This should be easy, but chasing it down on the web yields mixed answers from people whose expertise I can’t evaluate. Question: When I look at an MRI image, is right on the right, or are the sides reversed? Thanks.
I believe it varies depending on how the view is taken. It’s usually on the MRI isn’t it?
I was taught in class that CT Scans are taken from a “worm’s eye view” (So you’re looking up at the person- so the left side is on the right side of the image, and the right side is on the left portion of the image. But i don’t know how that works on MRI’s if it’s the same, or if it’s reversible).
I’d assume that the MRI would be labeled to try to center it. That or look for the landmarks which can be used to try to see if it’s normally on the left or the right side.
Sorry i can’t be more helpful.
I’ve got one right here, and there’s a big fat “L” on the right side of the image, so the “worm’s eye” view seems to be the standard for MRI as well as CT.
More to the point, it’s also the outside observer’s point of view as if they were looking at you directly. Just because the data gathered in a scan can be rotated, flipped and flopped any which way before it’s “printed” to film or displayed on a screen, doesn’t mean it’s useful to a surgeon unless they’re inside your spine, looking out.
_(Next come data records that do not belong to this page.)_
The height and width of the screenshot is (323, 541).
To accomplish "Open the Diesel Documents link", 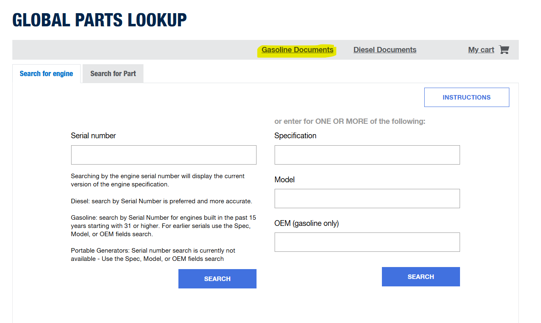I will 385,50.
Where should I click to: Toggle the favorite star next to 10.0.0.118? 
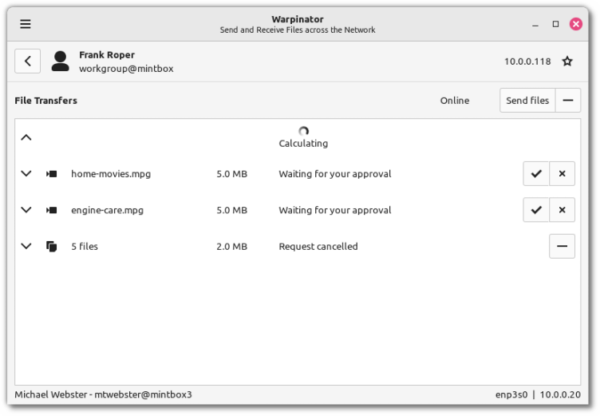pos(567,61)
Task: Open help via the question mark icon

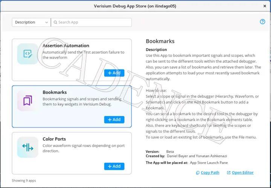Action: point(263,22)
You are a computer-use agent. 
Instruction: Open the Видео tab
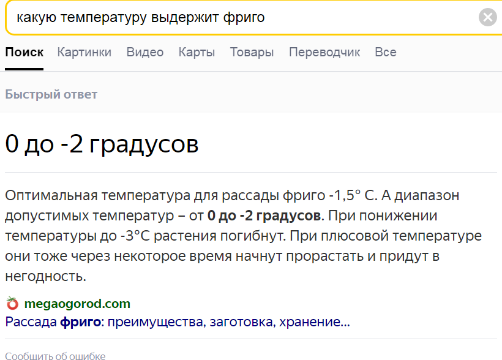pos(145,53)
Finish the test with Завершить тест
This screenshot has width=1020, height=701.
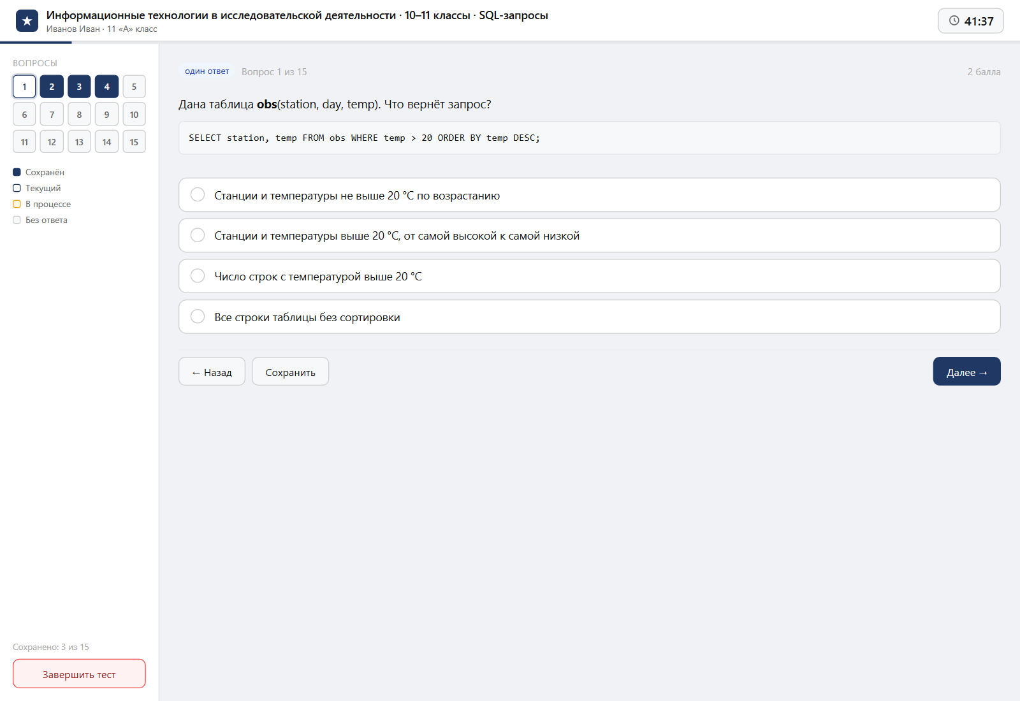tap(79, 674)
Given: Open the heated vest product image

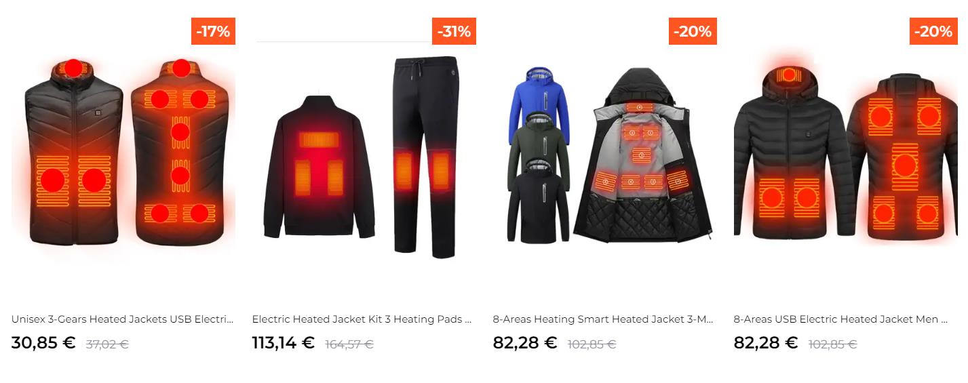Looking at the screenshot, I should (x=123, y=154).
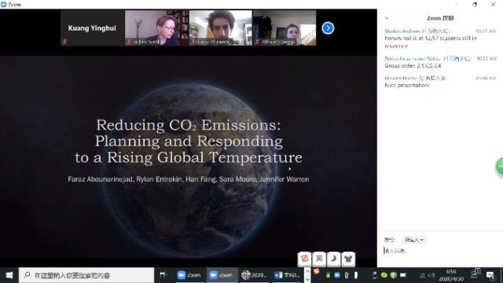Toggle the 英 language mode button
The width and height of the screenshot is (503, 283).
(319, 259)
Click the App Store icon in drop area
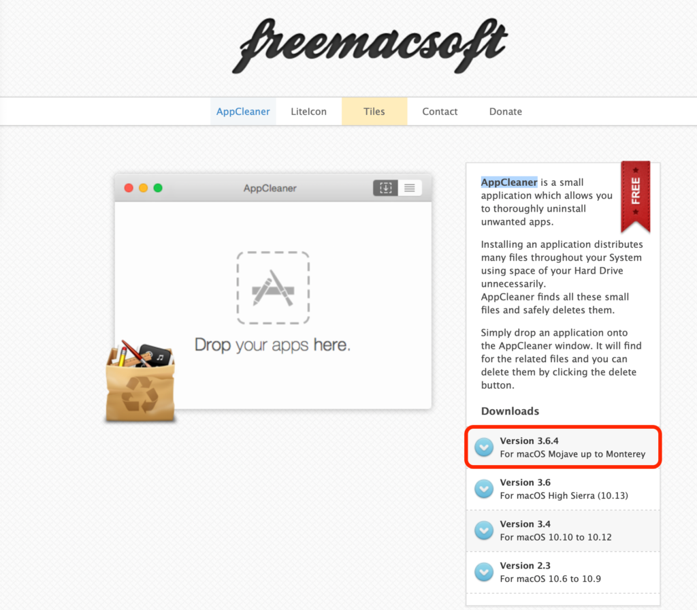This screenshot has width=697, height=610. tap(273, 286)
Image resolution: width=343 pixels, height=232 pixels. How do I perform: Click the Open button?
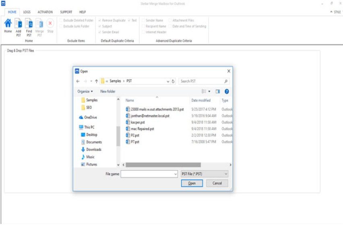click(x=192, y=183)
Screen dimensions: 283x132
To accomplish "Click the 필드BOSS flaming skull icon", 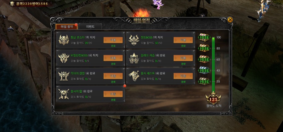I will [x=134, y=40].
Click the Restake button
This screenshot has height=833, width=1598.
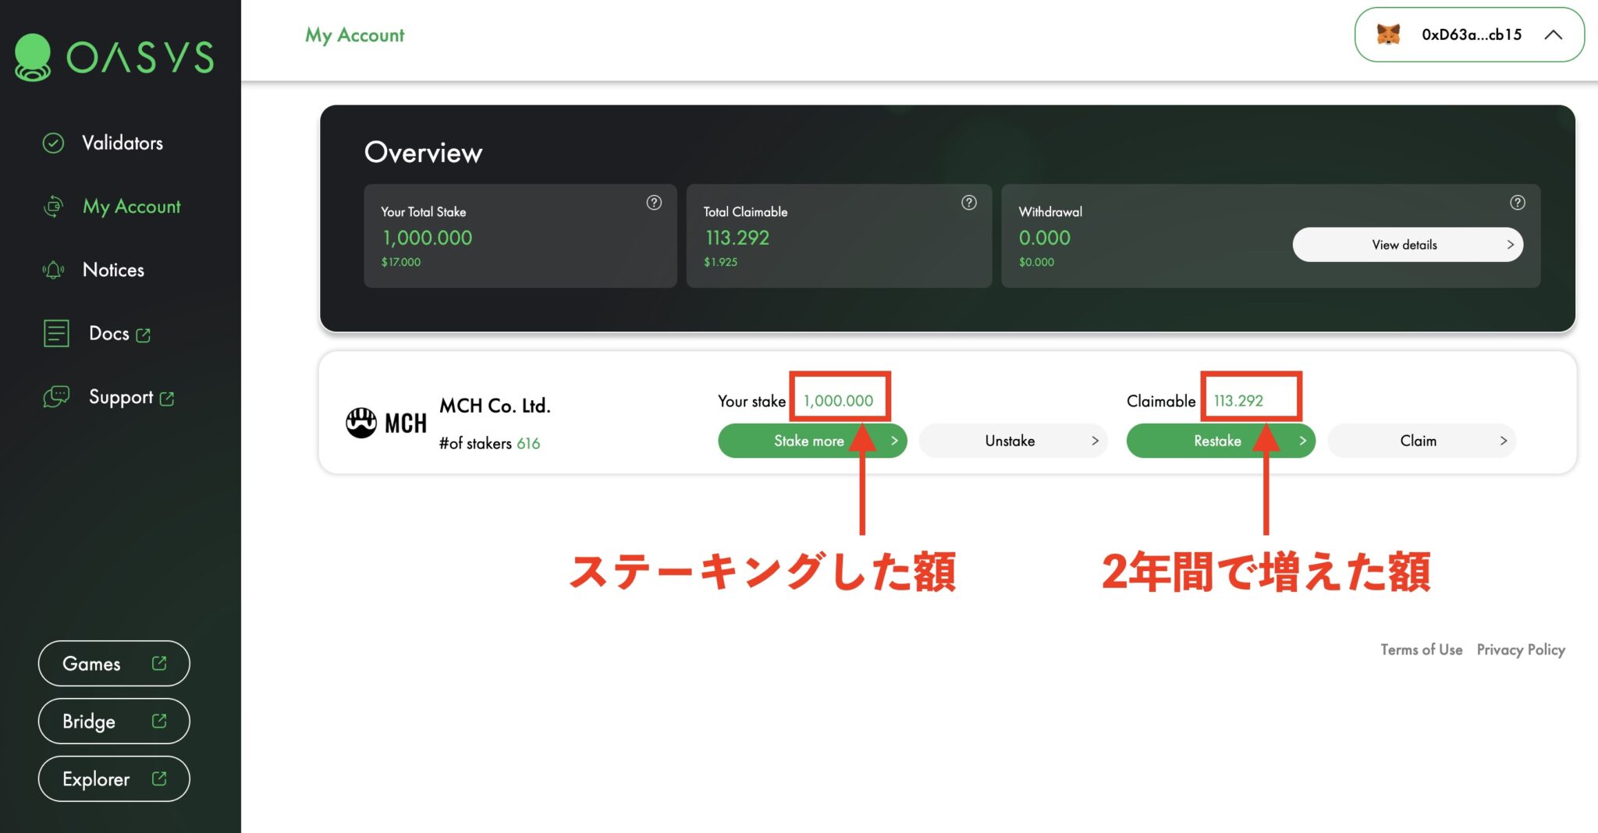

The normal convention for most studies is for sagittal planes to have the anterior (front, rostral, ventral) direction on the left; axial (horizontal planes) have anterior superior with the right side on the left, and coronal sections have the right side on the left, also with anterior superior.
In general it’s as if you are looking at the patient face to face (coronal views), from the left (sagittal views) and from the feet if he’s lying down (axial views).
Digital radiology software allows easy flipping of these views.
Thank you. We were looking at a small, poorly marked image from an MRI of the brain and could not tell on which side we were seeing the phenomenon.